Nevertheless, despite their evident enthusiasm, they can only really have been airmen by conviction. Circumstances had denied them the opportunity of spending the crucial formative years of their careers as aviators. Their personal experiences had conditioned them to have an instinctive ‘feel’ for what it was to be a soldier but most of their awareness of what was involved in being a flyer had to have been relatively superficial. This observation does nothing to belittle their subsequent achievements, quite the contrary, but it is difficult to see how a group of men who had spent their youth pig-sticking Pathans, bombarding the Boer or coaling-ship on the China Station could really have had an intimate appreciation of the day-to-day life, attitudes, outlook or opinions of an experienced professional flyer.

Trenchard’s post-war concept of an air force in which every officer would be able to fly an aeroplane plainly failed to take account of the fact that most pilots enjoy doing what they do so much that many of them tend not to want to do anything else. More often than not this ‘anything else’ includes flying in any capacity other than as a pilot. As a result, the Air Ministry’s declaration of January 1920, that ‘as no provision has been made for observers in the permanent Air Force, all officers (ie pilots) are to be considered available for the duties of observers’ (see page 132) proved to be little more than an exercise in wishful thinking. Despite the stated policy, the majority of pilots simply declined to occupy the back seat, the responsibilities of the non-existent observers soon being delegated almost universally to non-commissioned ground tradesmen who flew on a part-time basis.

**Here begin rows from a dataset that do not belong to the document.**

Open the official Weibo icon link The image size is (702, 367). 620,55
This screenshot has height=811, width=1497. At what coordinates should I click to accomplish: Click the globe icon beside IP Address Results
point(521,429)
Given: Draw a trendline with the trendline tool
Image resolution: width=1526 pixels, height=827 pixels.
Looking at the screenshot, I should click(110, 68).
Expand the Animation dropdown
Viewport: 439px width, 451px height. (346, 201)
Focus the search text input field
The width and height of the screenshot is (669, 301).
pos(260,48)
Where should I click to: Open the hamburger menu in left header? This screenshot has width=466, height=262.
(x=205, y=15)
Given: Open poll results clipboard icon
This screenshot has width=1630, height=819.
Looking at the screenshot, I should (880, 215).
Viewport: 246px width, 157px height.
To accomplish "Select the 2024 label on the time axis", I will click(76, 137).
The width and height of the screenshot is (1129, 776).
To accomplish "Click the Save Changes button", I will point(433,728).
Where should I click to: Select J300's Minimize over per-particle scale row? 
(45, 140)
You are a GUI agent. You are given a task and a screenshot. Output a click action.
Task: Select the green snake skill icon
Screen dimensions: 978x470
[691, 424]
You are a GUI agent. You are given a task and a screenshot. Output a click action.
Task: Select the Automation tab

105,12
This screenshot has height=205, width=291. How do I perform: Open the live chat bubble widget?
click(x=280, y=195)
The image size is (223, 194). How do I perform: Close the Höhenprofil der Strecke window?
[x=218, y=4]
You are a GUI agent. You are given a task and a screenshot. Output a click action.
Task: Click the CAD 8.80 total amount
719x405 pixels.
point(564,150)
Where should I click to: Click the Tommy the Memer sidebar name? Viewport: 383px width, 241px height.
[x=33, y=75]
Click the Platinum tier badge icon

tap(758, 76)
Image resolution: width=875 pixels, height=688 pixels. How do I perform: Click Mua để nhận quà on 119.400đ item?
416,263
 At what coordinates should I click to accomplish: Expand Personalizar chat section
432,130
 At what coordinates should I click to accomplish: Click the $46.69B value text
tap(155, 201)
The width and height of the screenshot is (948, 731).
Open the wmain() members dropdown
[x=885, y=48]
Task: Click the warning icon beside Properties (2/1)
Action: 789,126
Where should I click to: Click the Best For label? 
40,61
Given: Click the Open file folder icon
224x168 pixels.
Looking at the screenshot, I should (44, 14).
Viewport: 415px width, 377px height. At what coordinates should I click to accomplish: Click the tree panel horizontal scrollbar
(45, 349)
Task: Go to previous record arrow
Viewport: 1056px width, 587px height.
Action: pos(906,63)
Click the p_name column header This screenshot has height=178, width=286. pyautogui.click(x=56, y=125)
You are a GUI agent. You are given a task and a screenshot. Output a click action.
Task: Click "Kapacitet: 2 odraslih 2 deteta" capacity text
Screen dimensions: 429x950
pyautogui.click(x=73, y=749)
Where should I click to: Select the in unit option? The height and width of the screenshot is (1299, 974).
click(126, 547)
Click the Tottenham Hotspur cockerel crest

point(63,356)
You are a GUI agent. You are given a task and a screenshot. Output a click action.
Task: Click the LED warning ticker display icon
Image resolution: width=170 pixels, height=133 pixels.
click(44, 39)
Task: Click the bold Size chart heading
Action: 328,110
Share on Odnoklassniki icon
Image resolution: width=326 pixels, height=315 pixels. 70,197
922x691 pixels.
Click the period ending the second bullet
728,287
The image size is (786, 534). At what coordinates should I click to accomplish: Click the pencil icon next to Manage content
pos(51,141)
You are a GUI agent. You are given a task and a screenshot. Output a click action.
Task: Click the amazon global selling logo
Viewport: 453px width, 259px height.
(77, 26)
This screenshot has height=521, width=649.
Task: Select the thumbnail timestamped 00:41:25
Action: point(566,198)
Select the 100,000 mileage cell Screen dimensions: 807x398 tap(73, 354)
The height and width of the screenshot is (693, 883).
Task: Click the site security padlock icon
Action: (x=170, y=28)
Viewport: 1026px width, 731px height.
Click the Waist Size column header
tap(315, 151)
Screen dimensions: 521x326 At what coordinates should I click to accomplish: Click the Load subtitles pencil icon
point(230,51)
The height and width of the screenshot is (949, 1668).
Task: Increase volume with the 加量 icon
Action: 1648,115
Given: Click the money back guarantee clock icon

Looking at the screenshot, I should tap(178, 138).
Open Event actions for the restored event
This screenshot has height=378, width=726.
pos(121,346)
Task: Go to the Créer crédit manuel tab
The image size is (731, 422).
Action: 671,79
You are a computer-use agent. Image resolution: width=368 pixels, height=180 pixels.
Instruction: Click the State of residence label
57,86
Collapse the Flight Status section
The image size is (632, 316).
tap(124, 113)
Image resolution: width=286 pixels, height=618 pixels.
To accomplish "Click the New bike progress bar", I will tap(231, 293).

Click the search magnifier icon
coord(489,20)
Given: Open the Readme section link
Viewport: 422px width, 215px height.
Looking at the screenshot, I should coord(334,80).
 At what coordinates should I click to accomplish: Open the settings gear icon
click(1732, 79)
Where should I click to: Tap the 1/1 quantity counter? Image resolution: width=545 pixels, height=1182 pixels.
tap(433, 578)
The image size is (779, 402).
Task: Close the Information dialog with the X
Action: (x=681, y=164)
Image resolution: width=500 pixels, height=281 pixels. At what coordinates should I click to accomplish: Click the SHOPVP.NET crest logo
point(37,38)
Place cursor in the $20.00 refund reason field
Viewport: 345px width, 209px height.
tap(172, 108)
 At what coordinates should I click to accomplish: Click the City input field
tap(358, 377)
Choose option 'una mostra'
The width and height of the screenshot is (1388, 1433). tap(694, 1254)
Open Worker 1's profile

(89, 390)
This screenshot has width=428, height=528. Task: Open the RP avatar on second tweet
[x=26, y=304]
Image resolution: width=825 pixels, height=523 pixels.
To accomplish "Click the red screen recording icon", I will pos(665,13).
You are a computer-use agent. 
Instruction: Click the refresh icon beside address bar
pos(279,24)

Such a fundamental misjudgement can surely have been attributable only to an inability to understand what it really meant to be a committed practical aviator? Furthermore, Trenchard, in common with all of the RAF’s early air marshals, had been a pilot from the outset. None of these men had come up the ‘hard way’ via an apprenticeship as an observer. Since they had little, if any, first-hand experience of flying as a back-seater on operations, they simply could not have had a very firm grasp of their work, of the problems that it involved or of the very positive contribution that such men could make.

Indeed, many of the more senior and influential personalities in the RFC and the early RAF, Henderson, Trenchard, Sykes, Brancker, Ashmore, Game and Ellington for instance, had rarely (if ever) even flown in combat. Yet these men were the legislators and makers of policy. When arriving at their decisions they would have relied heavily upon the advice offered by the brigadier-generals commanding in the field; men with whom they were well acquainted from their time at the CFS, where many of them had attended pre-war courses, men like Pitcher, Longcroft, Charlton, Webb-Bowen and Newall. As suggested above, however, it would seem that this group of officers may well have had little regard for observers as a result of their having been exposed to their inadequacies in 1914-15, when these men had been flying operationally.

With only seven years’ experience of military aviation on which to draw, Trenchard could perhaps be forgiven for attempting to devise an ideal on which to base his peacetime air force. Perhaps it is only with hindsight that we are able to appreciate how unrealistic the concept of a pilots-only organisation would prove to be. On the other hand, it does seem to have been almost perverse to have virtually discounted in 1919 so much of what had been learned between 1914 and 1918.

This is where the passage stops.